Booth Id:
CBIO054
Category:
Computational Biology and Bioinformatics
Year:
2022
Finalist Names:
Liang, Nicole (School: River Hill High School)
Abstract:
Immunotherapy activates the body’s immune response against cancers by inhibiting interactions between cancer cells and T-cells (cells that fight against foreign substances or in this case, cancer). On the surface of T-cells lie immune checkpoint proteins, such as programmed cell death 1 (PD-1), that bind with proteins found on other cells, whose interaction signals to the T-cells whether or not to attack. Cancer bypasses this system by presenting proteins, like programmed cell death ligand 2 (PD-L2), that do not elicit an immune response and may even harm the T-cells. Small molecule drugs can be used to inhibit such PD-1/PD-L2 interactions and increase immune response against cancer. Small molecule treatments are advantageous in that they have better oral bioavailability, lower costs, better tissue penetration, and a shorter half-life than other treatment options.
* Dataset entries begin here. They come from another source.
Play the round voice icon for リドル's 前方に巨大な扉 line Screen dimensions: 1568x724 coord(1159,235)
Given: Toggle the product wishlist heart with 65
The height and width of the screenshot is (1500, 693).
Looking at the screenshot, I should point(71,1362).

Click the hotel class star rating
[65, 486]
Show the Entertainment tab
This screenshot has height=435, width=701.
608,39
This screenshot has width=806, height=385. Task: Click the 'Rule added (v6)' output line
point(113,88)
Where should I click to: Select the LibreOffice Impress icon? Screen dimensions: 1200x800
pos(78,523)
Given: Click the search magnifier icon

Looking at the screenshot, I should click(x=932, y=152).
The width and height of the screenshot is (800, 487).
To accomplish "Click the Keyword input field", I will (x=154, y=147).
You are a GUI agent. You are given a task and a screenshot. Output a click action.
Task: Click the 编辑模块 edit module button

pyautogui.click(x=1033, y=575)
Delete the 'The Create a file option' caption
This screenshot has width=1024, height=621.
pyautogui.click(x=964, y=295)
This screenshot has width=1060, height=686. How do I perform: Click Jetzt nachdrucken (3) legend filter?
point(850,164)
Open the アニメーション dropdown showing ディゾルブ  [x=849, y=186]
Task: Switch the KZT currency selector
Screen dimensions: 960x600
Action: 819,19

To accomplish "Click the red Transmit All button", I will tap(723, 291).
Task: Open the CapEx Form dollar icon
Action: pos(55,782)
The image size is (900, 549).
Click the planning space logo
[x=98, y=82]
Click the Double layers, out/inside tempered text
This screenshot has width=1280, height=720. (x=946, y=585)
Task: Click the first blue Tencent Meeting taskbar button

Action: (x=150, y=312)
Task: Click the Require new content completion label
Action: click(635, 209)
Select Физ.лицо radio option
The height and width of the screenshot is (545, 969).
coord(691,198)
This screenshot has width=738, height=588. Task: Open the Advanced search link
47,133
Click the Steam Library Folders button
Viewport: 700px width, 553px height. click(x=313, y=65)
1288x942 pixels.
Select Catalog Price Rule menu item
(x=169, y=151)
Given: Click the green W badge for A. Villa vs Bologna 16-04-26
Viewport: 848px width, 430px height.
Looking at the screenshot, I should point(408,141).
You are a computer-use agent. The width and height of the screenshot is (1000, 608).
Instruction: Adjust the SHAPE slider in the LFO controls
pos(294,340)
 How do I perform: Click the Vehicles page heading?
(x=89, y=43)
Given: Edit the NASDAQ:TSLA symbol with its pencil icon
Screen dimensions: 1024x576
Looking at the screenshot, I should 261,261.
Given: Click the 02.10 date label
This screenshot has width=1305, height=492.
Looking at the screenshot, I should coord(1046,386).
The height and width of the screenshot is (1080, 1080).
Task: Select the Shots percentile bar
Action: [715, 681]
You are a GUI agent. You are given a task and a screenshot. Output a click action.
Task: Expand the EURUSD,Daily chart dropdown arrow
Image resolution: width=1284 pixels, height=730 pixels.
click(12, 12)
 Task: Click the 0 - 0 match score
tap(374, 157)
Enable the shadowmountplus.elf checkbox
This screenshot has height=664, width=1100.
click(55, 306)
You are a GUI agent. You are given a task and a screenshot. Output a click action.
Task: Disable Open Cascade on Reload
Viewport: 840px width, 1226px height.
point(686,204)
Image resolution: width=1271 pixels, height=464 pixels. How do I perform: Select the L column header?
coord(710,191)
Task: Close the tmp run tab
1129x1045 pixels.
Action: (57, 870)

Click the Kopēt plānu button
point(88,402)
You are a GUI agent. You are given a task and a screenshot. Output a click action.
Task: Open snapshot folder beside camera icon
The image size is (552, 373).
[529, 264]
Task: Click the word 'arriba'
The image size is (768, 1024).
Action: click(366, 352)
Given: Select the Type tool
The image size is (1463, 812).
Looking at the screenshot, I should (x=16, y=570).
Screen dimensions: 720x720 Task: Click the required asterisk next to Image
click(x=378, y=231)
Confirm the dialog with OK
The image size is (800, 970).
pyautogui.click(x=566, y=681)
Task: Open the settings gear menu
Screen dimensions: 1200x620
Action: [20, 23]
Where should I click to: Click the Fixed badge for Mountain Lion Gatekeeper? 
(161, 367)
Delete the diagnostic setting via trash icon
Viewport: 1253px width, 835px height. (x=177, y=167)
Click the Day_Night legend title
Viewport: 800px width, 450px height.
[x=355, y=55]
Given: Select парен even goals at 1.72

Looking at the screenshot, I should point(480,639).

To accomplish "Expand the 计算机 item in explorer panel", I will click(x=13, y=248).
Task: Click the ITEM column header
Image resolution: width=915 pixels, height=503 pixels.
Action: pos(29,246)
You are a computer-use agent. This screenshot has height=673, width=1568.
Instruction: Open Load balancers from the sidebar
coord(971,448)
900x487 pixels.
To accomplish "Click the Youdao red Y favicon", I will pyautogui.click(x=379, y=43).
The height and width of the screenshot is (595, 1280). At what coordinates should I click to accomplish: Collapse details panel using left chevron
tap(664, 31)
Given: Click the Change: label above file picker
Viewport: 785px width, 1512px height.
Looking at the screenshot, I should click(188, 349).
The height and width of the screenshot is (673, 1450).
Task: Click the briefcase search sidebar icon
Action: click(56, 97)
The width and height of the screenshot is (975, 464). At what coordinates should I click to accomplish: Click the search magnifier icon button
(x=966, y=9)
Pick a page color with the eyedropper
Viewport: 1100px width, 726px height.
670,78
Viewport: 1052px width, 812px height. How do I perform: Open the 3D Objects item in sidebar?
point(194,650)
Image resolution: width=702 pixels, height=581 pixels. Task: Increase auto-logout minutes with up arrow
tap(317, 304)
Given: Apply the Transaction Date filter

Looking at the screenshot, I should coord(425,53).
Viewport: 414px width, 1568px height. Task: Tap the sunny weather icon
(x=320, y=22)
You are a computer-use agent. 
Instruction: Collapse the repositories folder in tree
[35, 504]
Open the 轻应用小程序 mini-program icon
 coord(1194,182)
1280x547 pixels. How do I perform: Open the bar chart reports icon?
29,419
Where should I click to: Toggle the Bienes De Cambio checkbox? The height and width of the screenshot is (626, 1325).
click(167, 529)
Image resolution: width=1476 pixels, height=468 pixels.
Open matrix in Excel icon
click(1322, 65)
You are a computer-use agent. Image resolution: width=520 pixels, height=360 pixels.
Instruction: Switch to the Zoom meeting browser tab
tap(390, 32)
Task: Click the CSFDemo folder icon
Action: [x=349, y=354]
This project identifies such small molecules that bind to programmed cell death 1 (PD-1) to inhibit PD-1/PD-L2 interactions specifically. First, computational methods were used to determine the existence of PD-1 binding pockets based on geometric and energy-based requirements, then to identify compatible small molecules with pharmacophore screening using the ZINC database (containing over 21 million small molecules). The successful small molecules were screened with simulated docking based on docking energy and finally screened once more to determine each compound’s druglikeness based on Lipinski’s rules.
16 eligible compounds were identified, including one in particular with an especially promising result. With further physical screening, these molecules may be eligible for future use in patients. This new treatment option will diversify optimal patient experience and could lead to lower cancer mortality.